===== Data section

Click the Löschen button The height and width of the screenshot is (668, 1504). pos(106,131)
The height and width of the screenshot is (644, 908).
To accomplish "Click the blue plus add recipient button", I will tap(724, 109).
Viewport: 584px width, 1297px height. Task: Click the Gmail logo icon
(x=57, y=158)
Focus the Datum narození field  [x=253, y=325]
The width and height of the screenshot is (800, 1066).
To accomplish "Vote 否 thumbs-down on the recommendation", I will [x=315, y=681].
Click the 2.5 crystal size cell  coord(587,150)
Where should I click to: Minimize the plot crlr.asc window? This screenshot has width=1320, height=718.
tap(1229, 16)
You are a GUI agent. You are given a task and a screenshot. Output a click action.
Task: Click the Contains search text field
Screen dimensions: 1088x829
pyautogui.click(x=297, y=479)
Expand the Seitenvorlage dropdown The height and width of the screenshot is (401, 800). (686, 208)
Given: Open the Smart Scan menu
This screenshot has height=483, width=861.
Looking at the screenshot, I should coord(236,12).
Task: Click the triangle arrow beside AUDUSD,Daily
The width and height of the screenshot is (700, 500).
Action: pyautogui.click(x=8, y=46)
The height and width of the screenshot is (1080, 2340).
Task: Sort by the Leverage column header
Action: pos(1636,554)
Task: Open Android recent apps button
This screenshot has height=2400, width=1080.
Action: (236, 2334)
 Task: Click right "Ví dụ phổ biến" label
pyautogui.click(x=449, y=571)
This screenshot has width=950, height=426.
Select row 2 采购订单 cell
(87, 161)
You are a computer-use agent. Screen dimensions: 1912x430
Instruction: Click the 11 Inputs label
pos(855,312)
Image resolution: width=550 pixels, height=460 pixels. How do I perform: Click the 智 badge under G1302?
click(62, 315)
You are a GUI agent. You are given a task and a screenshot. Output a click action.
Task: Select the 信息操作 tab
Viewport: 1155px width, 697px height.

==========

- Action item
Out of the records above, pull each line containing the word "field".

- Reply to the exercise
Focus the Datum narození field  [x=253, y=325]
Task: Click the Contains search text field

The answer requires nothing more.